Profits et efforts de réduction des émissions dans l’industrie gazière et pétrolière canadienne : audition à la Chambre des communes

Le 6 juin, les patrons de certaines des plus grandes sociétés pétrolières et gazières du Canada ont défendu leur industrie, le même jour où un groupe de Canadiens personnellement touchés par les changements climatiques a appelé le gouvernement fédéral à mettre en œuvre son projet de plafonnement des émissions de gaz à effet de serre (GES) du secteur pétrolier et gazier.

  • Pour en savoir plus sur cette audition auprès du Comité permanent de l’environnement et du développement durable : ici

 

Extrait tiré de cet article de la presse (ici):

L’un après l’autre jeudi, les patrons ont parlé de leur objectif de réduire les émissions de GES tout en augmentant la production pétrolière du Canada dans les années à venir.

«Toutes les études crédibles montrent que nous continuerons d’avoir besoin de toutes les formes d’énergie, y compris le pétrole, pour répondre à la demande énergétique mondiale croissante», a déclaré Jon McKenzie, président et chef de la direction de Cenovus.
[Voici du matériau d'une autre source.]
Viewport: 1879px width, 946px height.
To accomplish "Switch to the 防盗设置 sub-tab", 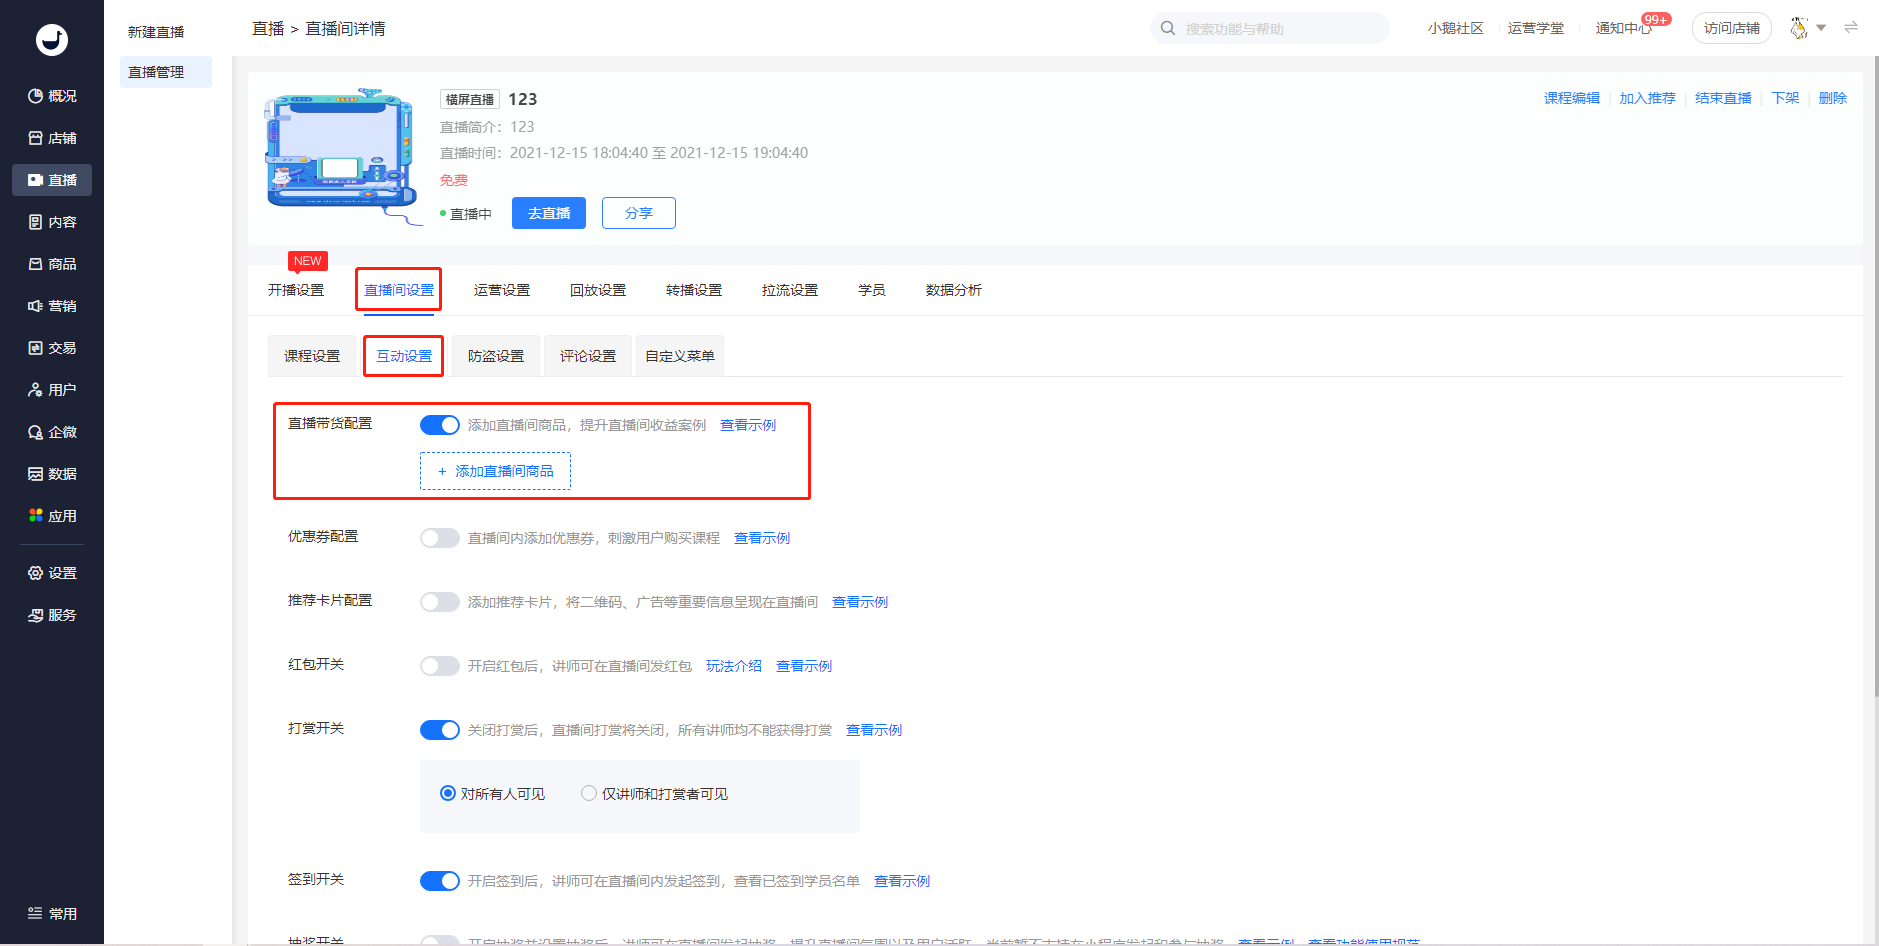I will 496,356.
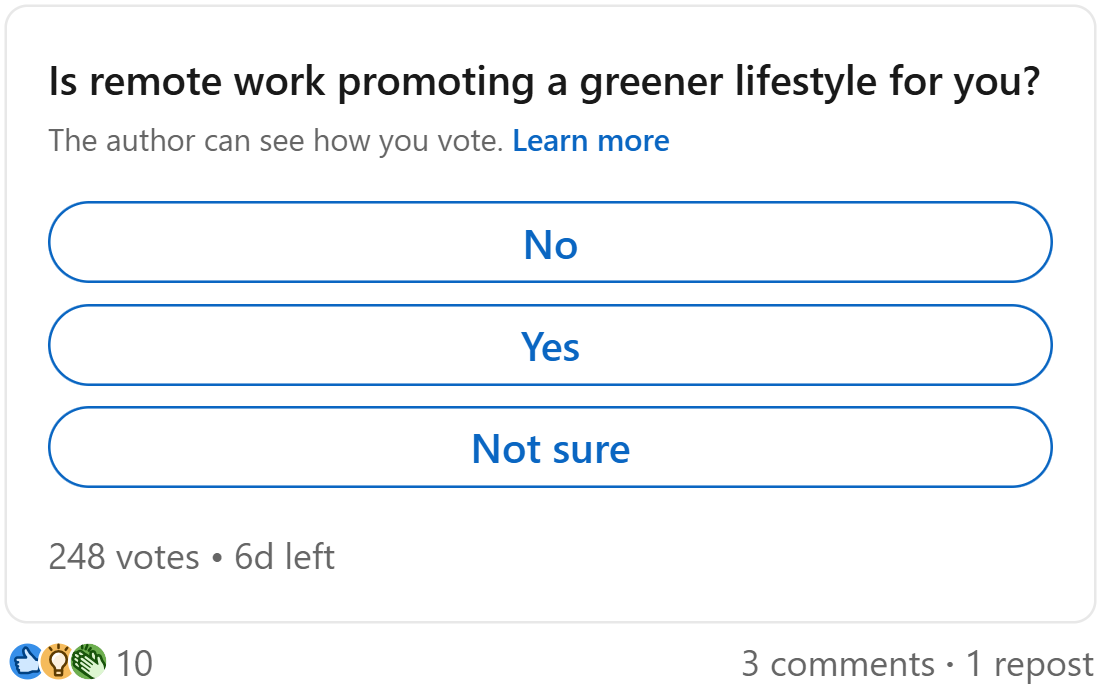
Task: Click the blue Like reaction icon
Action: tap(24, 662)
«Le monde ne consommera pas un baril de pétrole de moins simplement parce que le Canada choisit de ne pas le fournir», a déclaré Rich Kruger, président et chef de la direction de Suncor. Il ajoute que le secteur pétrolier et gazier peut aider à lutter contre les changements climatiques, mais qu’il faut des politiques et des réglementations gouvernementales qui leur sont favorables pour qu’ils puissent investir dans les technologies de réduction des émissions de GES.